BOSTON - Fifteen First Responders were called to the scene of a tragic double murder-suicide on Christmas Day at a Northeastern University-owned parking garage. When they arrived they were faced with a horrific scene of a mother and her two young children, unconscious on the sidewalk.
The following day, District Attorney Rachael Rollins shared the identity of the mother and her two children; Erin Pascal, 40, of West Roxbury, 4-year-old Allison and 16-month-old Andrew. Police had determined Pascal had jumped from the top of the garage after her children.
"(Wednesday), the unspeakable happened and now we are all struggling to make sense of the circumstances surrounding these deaths," Rollins said.
"For a parent to come to a place in which they harm their children in this way, indicates that their mental health struggles were severe and in need of immediate supports. Mental health issues are not specific to one type of individual. It has many faces.

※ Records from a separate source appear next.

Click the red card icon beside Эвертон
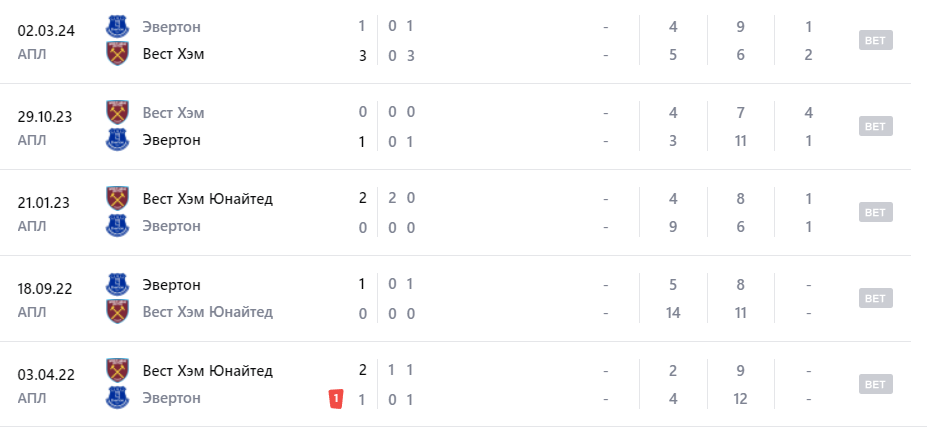The image size is (927, 427). (x=336, y=399)
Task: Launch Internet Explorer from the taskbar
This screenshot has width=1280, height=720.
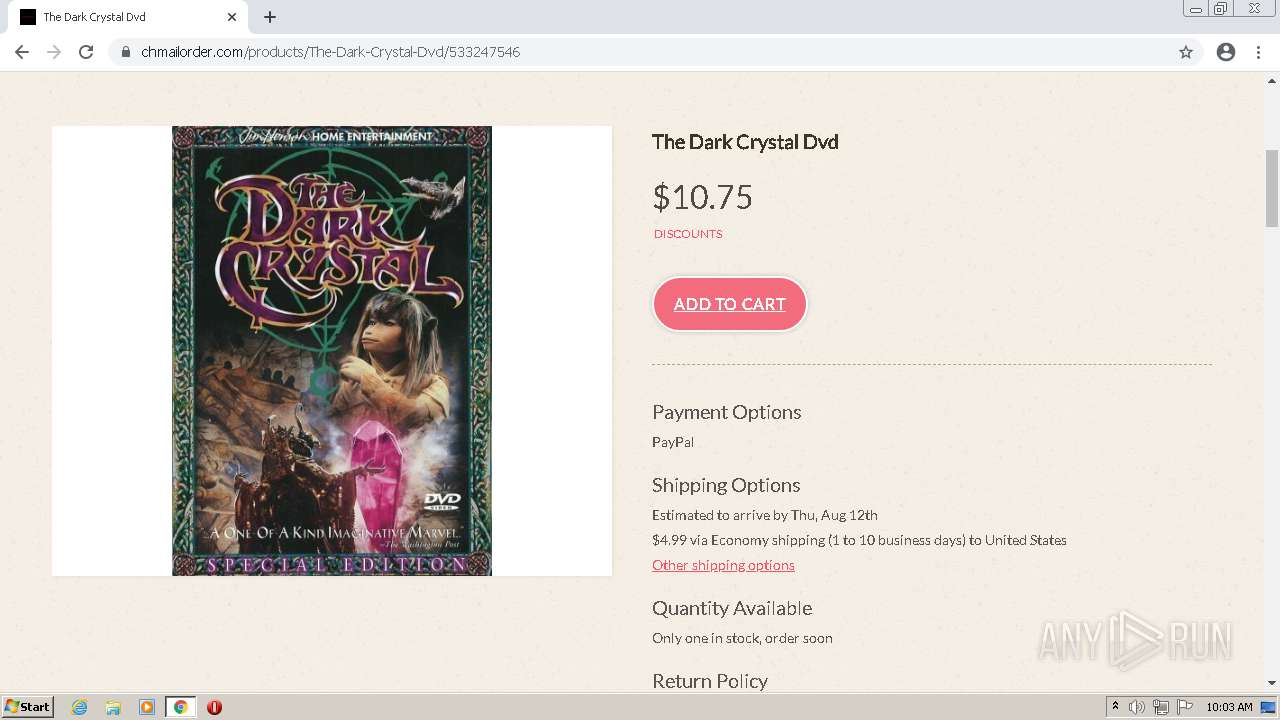Action: coord(80,707)
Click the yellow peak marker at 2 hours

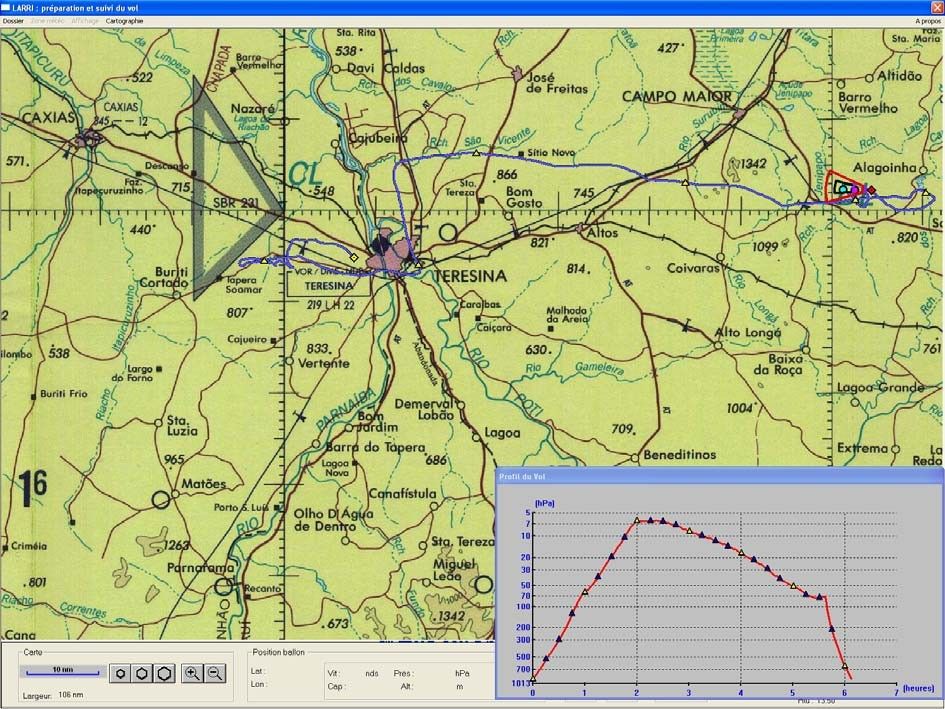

This Christmas Day tragedy demonstrates the urgency of addressing mental health," Rollins shared.
And while the news cycle will plunge ahead with the latest happenings, First Responders who tried to do all they could to save the three are surely still working to make sense of it all.
Due to the sad nature of the incident, Michael MacNeil, the president of the EMS Division of the Boston Police Patrolmen's Association and a paramedic at Boston EMS, has shared that those First Responders were offered Mental Health Services to cope with the tragic case.
"The ripple effect of this is huge," MacNeil said. "They’re dealing with this crisis. And our guys will be dealing with this crisis every Christmas moving forward. A lot of families are going to be impacted by it."
"Kids are tough," MacNeil added. "They leave a bigger scar. We know that the probability of a provider being impacted is much greater when pediatrics are involved," he said. "But they still have a job to do."